CCF is dedicated to giving its students the chance to discover their individual voices. We are proud to see our students demonstrate intolerance for injustice, a strong sense of self-worth and a deep sense of compassion and respect for their communities and country — ultimately honing their potential to emerge as leaders and progressive spokespeople enacting positive social change.

Sponsored Children

Pich Sam Ien
Pich Sam Ien, 10 years old. Our first child sponsored.

Pich Sam Ien

Sam-Ien was born in Pursat province. There are 6 people in his family; his parents and 4 children. Because of the harshness of their lives in Pursat, they moved to Battambang province in the hope of making a better living there but not long after that, Sam-Ien’s father died, leaving him and his brothers to be supported and brought up by their mother. They then moved on to Phnom Penh and soon found themselves in Steung Meanchey, the site of the city’s former garbage dump.

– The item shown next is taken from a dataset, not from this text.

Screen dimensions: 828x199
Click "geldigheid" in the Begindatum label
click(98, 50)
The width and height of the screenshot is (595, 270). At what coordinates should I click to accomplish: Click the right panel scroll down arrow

At Steung Meanchey, Sam-Ien’s oldest brother, who works as a construction worker, doing day work on building sites had married and everyone went to live with him in the same rented room. His mother found work as a restaurant cleaner while his oldest brother works as a construction worker. His sister in law and Sam-Ien’s brothers could only bring in money by working as garbage scavengers. Sam-Ien used to be in grade 1 at school but he stopped because his family just didn’t have the money to pay for his education. He likes reading, cooking rice and cleaning the house. He was taken onto CCF’s education program in July 2011.

Samien

Dearest Peter,

I am really excited to drop you this message! I want to tell you that I received a bike! Thank you indeed for your kind heart to me. I do love the bike! I now ride it to my English class every day. It is very useful for my school work. Thank you again and again!

With the email today, you will see some photos of my bike.

Samien 3
Samien 1 Samien 2

I hope to hear back from you soon. I love you, Peter.